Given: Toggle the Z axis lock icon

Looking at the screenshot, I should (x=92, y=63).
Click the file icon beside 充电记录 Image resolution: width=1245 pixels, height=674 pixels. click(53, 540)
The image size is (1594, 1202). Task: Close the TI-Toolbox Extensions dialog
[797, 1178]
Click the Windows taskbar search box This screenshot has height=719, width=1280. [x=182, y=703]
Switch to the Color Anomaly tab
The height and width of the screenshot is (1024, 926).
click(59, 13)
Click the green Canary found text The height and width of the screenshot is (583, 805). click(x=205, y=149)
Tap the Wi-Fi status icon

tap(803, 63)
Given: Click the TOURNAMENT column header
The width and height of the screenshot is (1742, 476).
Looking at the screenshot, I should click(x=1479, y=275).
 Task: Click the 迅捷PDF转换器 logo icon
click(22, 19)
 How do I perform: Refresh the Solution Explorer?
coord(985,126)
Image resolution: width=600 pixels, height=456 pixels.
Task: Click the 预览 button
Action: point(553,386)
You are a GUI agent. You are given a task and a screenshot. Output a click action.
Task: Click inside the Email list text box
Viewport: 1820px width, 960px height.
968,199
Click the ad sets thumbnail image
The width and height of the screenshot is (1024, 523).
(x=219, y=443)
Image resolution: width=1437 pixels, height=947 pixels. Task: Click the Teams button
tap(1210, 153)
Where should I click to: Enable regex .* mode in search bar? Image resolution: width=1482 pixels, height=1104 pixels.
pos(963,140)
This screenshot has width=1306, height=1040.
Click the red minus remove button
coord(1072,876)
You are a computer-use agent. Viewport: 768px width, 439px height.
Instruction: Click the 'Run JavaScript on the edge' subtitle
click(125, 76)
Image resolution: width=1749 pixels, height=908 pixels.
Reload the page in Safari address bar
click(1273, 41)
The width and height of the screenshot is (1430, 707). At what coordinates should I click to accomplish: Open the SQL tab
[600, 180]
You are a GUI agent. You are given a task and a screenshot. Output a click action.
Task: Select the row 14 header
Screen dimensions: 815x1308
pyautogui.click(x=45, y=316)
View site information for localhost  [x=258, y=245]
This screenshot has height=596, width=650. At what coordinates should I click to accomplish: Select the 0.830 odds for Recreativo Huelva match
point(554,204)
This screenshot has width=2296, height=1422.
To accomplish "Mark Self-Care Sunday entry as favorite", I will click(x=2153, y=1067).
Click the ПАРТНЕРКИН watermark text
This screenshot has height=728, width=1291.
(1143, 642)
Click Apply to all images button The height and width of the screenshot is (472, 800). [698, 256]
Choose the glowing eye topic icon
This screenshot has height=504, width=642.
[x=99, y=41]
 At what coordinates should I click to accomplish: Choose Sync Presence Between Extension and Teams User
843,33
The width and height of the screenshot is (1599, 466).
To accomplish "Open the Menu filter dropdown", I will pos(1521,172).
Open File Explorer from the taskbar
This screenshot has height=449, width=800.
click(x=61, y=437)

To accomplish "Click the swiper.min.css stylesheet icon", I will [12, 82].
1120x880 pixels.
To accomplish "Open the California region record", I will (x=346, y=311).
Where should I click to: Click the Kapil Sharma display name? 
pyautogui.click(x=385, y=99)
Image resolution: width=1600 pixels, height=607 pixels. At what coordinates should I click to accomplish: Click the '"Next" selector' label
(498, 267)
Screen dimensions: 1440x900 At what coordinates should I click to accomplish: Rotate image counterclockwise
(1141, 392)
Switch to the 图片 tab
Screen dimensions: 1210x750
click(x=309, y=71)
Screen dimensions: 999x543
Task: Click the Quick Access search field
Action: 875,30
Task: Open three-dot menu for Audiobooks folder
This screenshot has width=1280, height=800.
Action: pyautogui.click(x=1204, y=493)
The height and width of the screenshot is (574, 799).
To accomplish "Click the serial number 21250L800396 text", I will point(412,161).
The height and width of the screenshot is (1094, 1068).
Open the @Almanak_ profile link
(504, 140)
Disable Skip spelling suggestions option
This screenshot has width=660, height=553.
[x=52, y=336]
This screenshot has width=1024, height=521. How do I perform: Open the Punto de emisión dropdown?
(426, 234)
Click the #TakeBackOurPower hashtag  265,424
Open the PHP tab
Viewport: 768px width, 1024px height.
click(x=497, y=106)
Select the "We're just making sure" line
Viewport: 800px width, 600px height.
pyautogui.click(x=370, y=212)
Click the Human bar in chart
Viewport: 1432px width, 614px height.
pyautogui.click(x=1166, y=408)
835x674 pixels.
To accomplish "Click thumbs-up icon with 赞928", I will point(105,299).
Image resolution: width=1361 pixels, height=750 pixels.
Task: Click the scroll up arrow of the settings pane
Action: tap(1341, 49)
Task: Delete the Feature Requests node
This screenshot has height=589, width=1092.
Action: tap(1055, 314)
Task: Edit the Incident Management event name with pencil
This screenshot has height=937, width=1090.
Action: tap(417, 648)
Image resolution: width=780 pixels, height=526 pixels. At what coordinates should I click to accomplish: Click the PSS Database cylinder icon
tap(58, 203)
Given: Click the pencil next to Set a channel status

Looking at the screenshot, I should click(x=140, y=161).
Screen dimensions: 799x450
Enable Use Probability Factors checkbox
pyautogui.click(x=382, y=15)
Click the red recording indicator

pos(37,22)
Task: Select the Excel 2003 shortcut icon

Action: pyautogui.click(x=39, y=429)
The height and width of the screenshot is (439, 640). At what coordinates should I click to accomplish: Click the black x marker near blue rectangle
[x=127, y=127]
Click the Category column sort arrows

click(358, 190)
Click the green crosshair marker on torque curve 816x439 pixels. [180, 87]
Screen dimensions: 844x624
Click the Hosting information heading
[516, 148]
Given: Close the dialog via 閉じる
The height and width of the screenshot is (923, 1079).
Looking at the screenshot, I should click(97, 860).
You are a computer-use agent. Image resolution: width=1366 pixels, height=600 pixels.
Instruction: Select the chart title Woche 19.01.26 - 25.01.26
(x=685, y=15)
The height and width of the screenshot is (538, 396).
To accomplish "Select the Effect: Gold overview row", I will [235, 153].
=======
Your goal -> Once you find the line with "Click the #TakeBackOurPower" in the entries above, output it and each line after it up to and including the line with "Screen dimensions: 844x624", and nothing else.

Written answer ->
Click the #TakeBackOurPower hashtag  265,424
Open the PHP tab
Viewport: 768px width, 1024px height.
click(x=497, y=106)
Select the "We're just making sure" line
Viewport: 800px width, 600px height.
pyautogui.click(x=370, y=212)
Click the Human bar in chart
Viewport: 1432px width, 614px height.
pyautogui.click(x=1166, y=408)
835x674 pixels.
To accomplish "Click thumbs-up icon with 赞928", I will point(105,299).
Image resolution: width=1361 pixels, height=750 pixels.
Task: Click the scroll up arrow of the settings pane
Action: tap(1341, 49)
Task: Delete the Feature Requests node
This screenshot has height=589, width=1092.
Action: tap(1055, 314)
Task: Edit the Incident Management event name with pencil
This screenshot has height=937, width=1090.
Action: tap(417, 648)
Image resolution: width=780 pixels, height=526 pixels. At what coordinates should I click to accomplish: Click the PSS Database cylinder icon
tap(58, 203)
Given: Click the pencil next to Set a channel status

Looking at the screenshot, I should click(x=140, y=161).
Screen dimensions: 799x450
Enable Use Probability Factors checkbox
pyautogui.click(x=382, y=15)
Click the red recording indicator

pos(37,22)
Task: Select the Excel 2003 shortcut icon

Action: pyautogui.click(x=39, y=429)
The height and width of the screenshot is (439, 640). At what coordinates should I click to accomplish: Click the black x marker near blue rectangle
[x=127, y=127]
Click the Category column sort arrows

click(358, 190)
Click the green crosshair marker on torque curve 816x439 pixels. [180, 87]
Screen dimensions: 844x624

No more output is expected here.